A faux chocolate hedge!

Ripe Carob pods, from Wikipedia

On Wednesday, I received a parcel of ‘live plants’ in the post, a late holiday offering of five carob saplings and some raspberry canes. Carob trees, apparently, make a great hedge in Australia. They provide a wind-break, they are fire-resistant, they are dense – and, hello!, chocolate! They also make good fodder for animals, and they are leguminous, so they help to fix nitrogen in the soil!

We’ve planted our carob trees in the south-west corner of the site. While this may not look like a great spot at first glance – you’ll see from the sketch that the fire sector is the north-west, while winds tend to come directly from the south, we wanted the hedge to provide a bit of privacy from the street; and it needs full sun and this area gets more sun than most of the other parts of our boundary. It also follows directly from the gate we’re just putting in, so it kinda makes sense.

The other factor is the soil.
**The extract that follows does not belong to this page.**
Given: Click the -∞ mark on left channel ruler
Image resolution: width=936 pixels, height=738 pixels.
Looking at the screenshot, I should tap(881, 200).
Carob needs well-draining soil, but most of our land is nearly pure clay. The soil towards the south in general seems to be richer in organic matter – though we still needed to put in a healthy dose of compost.

We’ve made little compost-filled basins for each of the saplings, and mulched them well. As we can’t live up at the site, they’ll be somewhat irregularly watered, though we tend to get up there at least once a week, so that should be enough to establish them. My main concern is the rabbits and wombats! We’ve put make-shift protectors around two saplings, and will get the others protected on Sunday – they were planted on a Thursday.

The aim – had the plants not arrived – was to finish off the plinth for the cob oven this week. I do have a couple of updates on it. On Wednesday, I managed to get some second-hand plasterers trowels and then went round to Ceres Fair Wood, to pick up a couple of tarp-substitutes, for mixing cob on. That’s all the progress we’ve made this week – the aim on Sunday is to get the gate on, and this time to finish up the cob plinth, will let you know next week how we got on!

Update: Four of the five plants are thriving. One plant, the best protected of the lot, snapped off.